Amal e Gladstone (créditos de imagem Civilian Reader)
Um estranhamento permeia a história em seus primeiros 30% devido à mistura entre ficção científica e literatura epistolar, mas assim que — ou se — o leitor conseguir se situar na história (que infelizmente demora mais do que o ideal para engrenar e é um pouco confusa) fica muito mais fácil se entregar a essa simbiose de gêneros que possui momentos dotados de uma paixão que realmente é capaz de matar, tamanha a grandiosidade desse amor vivido por duas mulheres que se recusam a serem moldadas na ideia heteronormativa das relações — nesses momentos a história se transforma em uma obra-prima emocional que ultrapassa o binarismo dos gêneros, uma vez que mesmo usando os pronomes ela/dela, Blue e Red possuem várias formas e aparências.

**Itens exibidos:**
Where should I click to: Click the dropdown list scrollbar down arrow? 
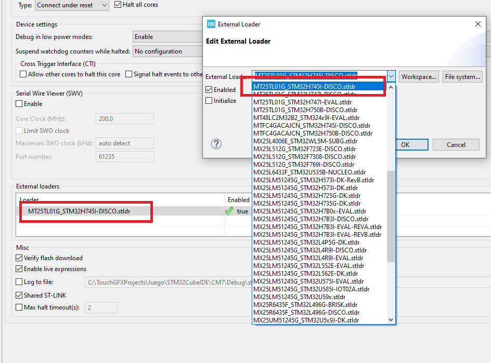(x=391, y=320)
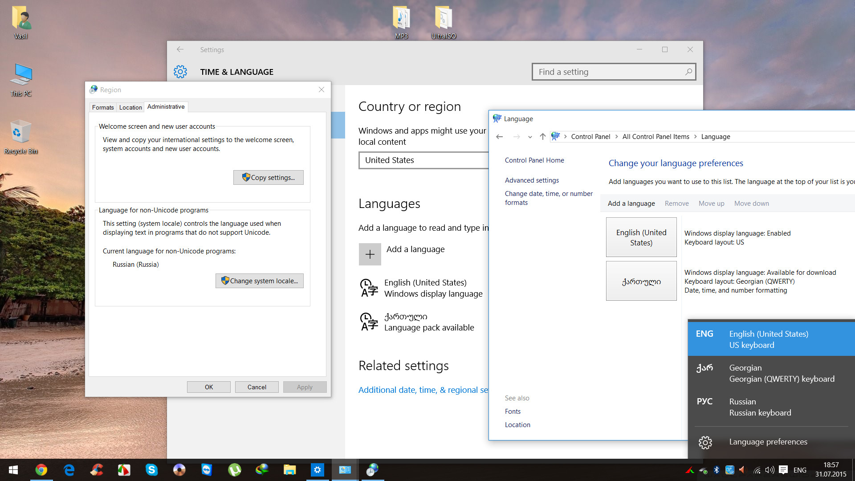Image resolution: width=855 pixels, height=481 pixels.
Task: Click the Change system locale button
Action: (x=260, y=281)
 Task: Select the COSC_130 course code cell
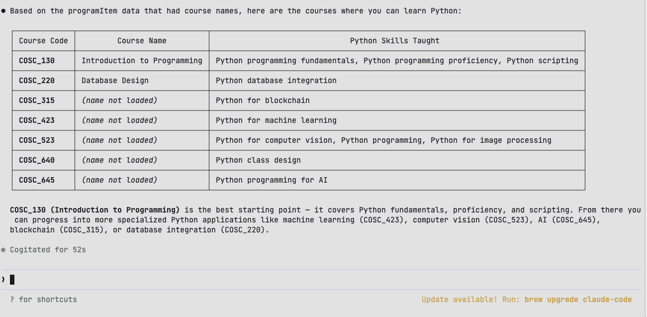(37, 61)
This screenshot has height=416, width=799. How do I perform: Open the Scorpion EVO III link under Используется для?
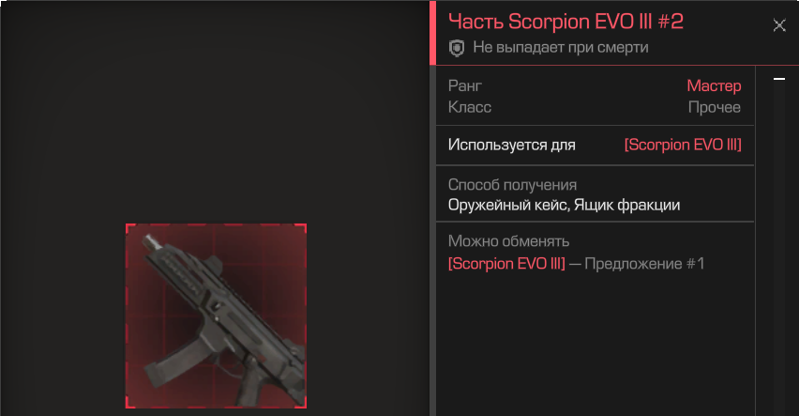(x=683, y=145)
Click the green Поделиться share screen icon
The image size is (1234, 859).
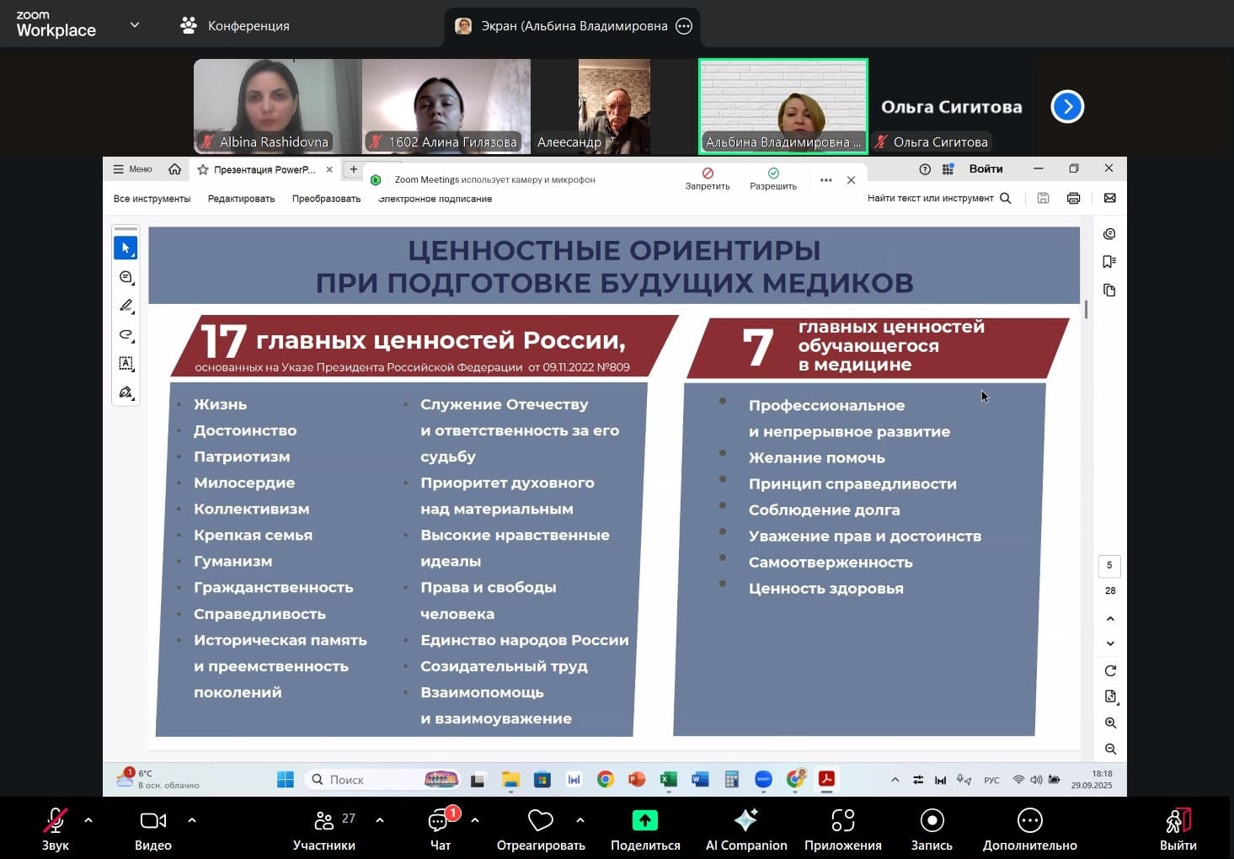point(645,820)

**Requisitos:**
Por favor, reescreva de forma mais breve o parágrafo do trecho da resenha que começa com "Um estranhamento permeia", preservando seus fatos principais.

**Resposta:**
Nos primeiros 30%, a mistura de ficção científica e literatura epistolar causa estranhamento, e a história demora a engrenar e é um pouco confusa. Quando o leitor consegue se situar, fica mais fácil se entregar a essa simbiose de gêneros. Ela tem momentos de uma paixão capaz de matar, vivida por duas mulheres que se recusam a seguir a ideia heteronormativa das relações. Nesses momentos, a história se transforma em uma obra-prima emocional que ultrapassa o binarismo dos gêneros, pois Blue e Red, embora usem os pronomes ela/dela, possuem várias formas e aparências.